Consumo Inteligente
Compre agora e pague depois: os riscos antes de clicar
Dividir a compra na hora do pagamento parece indolor. O problema aparece depois, geralmente tudo junto.

"Parcele sem cartão." "Compre agora, pague depois." Para muita gente funciona. Para outras, vira um monte de parcelas pequenas que ninguém acompanha.
Como funciona
É um crédito: alguém paga a loja agora e você paga essa empresa em parcelas, no boleto, no Pix ou no débito. Pode ser uma fintech, a própria loja ou um banco.
O Código de Defesa do Consumidor (art. 52) exige que, antes da compra a prazo, você saiba o preço à vista, os juros, os acréscimos, o número de parcelas e o total a pagar.
Os riscos que não aparecem na tela
- Parcelas acumuladas: três ou quatro compras parceladas ao mesmo tempo, cada uma pequena, juntas pesam muito.
- Juros embutidos: o "sem juros" às vezes já está no preço.
- Multa e juros por atrasoe risco de negativação.
- Devolução complicada: você lida com a loja e com a empresa do crédito ao mesmo tempo.
- Gastar mais: a parcela pequena esconde o preço real.
Como usar com segurança
- Só para compras já planejadas.
- Uma parcela de cada vez.
- Compare o total parcelado com o preço à vista.

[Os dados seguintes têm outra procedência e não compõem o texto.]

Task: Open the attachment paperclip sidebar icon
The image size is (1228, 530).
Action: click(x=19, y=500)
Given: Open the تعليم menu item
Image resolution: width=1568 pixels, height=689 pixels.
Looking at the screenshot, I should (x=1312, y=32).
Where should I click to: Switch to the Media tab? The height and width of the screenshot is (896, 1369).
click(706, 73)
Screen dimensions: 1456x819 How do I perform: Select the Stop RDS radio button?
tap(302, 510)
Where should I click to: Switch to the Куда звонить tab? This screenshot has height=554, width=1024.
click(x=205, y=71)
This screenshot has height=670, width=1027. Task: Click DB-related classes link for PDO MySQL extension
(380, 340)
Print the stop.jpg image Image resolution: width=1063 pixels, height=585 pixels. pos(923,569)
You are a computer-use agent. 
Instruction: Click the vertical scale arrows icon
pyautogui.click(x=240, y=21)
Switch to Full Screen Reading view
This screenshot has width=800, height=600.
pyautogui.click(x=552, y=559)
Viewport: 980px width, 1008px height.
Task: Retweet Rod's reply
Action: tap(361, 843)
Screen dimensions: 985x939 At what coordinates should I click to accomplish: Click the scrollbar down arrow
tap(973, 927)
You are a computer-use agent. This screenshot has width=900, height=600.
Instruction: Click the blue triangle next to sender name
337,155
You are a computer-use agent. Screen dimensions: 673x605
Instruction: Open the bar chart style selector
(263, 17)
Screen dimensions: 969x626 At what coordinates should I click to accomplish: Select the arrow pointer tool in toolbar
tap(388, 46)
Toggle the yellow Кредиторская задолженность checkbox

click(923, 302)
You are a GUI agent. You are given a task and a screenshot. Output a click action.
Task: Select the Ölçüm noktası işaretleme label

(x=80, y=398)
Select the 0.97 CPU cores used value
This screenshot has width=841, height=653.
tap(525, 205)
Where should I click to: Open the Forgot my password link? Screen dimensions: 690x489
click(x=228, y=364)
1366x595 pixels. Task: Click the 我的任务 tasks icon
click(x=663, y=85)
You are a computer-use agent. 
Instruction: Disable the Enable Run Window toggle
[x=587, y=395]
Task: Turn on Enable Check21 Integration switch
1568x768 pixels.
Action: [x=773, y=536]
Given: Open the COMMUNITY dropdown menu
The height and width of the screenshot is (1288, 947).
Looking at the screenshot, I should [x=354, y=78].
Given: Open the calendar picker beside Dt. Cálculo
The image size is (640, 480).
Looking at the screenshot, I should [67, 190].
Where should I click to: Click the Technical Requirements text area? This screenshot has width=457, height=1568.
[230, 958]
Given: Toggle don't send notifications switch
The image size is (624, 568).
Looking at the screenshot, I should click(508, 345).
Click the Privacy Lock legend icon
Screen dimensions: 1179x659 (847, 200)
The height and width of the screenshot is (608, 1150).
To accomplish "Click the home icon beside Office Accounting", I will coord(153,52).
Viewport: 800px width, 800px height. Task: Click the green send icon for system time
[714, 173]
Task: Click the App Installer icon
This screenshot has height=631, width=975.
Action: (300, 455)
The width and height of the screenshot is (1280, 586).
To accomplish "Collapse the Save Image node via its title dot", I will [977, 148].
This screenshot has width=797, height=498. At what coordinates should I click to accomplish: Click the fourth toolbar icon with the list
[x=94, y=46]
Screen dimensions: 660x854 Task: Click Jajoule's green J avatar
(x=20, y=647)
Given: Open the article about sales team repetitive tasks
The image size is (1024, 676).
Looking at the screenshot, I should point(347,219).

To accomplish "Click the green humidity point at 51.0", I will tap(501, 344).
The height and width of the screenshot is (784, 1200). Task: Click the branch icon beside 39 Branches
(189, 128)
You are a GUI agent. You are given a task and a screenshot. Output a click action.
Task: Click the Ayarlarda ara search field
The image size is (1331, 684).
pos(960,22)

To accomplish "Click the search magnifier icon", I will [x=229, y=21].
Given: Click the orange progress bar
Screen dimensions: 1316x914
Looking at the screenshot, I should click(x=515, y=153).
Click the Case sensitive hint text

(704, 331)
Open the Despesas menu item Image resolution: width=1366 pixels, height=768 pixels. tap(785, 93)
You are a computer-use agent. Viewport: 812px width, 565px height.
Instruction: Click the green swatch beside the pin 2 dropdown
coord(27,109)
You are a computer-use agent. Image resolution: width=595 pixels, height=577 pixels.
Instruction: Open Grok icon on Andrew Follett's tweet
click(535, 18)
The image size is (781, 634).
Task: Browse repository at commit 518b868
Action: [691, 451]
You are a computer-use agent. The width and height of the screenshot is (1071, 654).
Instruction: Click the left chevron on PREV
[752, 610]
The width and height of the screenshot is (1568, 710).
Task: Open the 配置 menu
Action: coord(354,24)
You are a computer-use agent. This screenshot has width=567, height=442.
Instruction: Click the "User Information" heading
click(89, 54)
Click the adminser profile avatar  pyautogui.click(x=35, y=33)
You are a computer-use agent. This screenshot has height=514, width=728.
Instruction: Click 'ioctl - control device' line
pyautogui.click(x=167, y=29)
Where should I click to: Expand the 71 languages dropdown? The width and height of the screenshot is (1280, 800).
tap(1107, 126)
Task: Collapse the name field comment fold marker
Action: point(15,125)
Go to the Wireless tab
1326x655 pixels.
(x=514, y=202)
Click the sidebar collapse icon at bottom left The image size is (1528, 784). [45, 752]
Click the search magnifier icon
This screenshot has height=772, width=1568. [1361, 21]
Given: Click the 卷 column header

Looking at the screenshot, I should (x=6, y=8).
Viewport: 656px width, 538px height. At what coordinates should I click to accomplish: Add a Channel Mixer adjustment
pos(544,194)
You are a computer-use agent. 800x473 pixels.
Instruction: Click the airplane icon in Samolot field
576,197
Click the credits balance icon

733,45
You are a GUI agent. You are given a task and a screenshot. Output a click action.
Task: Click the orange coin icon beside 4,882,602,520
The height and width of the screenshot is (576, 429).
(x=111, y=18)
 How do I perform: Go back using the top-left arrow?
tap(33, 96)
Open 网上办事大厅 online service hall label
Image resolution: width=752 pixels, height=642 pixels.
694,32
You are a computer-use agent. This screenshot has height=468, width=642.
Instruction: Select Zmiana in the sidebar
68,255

- Anote os vencimentos no calendário.
- Conte as parcelas no orçamento como conta fixa.
Se algo der errado na cobrança, reclame na empresa e no consumidor.gov.br.
Perguntas frequentes
Parcelar sem cartão é sem juros?
Nem sempre. Muitas opções embutem juros no preço ou cobram tarifa. Compare o valor total com o preço à vista.
Isso afeta meu nome?
Sim. Parcela atrasada pode gerar multa, juros e negativação, como qualquer dívida.
O que a lei obriga a informar?
Em compras a prazo, o Código de Defesa do Consumidor exige informar antes o preço à vista, os juros, os acréscimos, o número de parcelas e o total a pagar.
Quando faz sentido usar?
Para uma compra já planejada, com uma parcela de cada vez e que caiba no orçamento.
Parcelas soltas são um dos vazamentos mais fáceis de esquecer.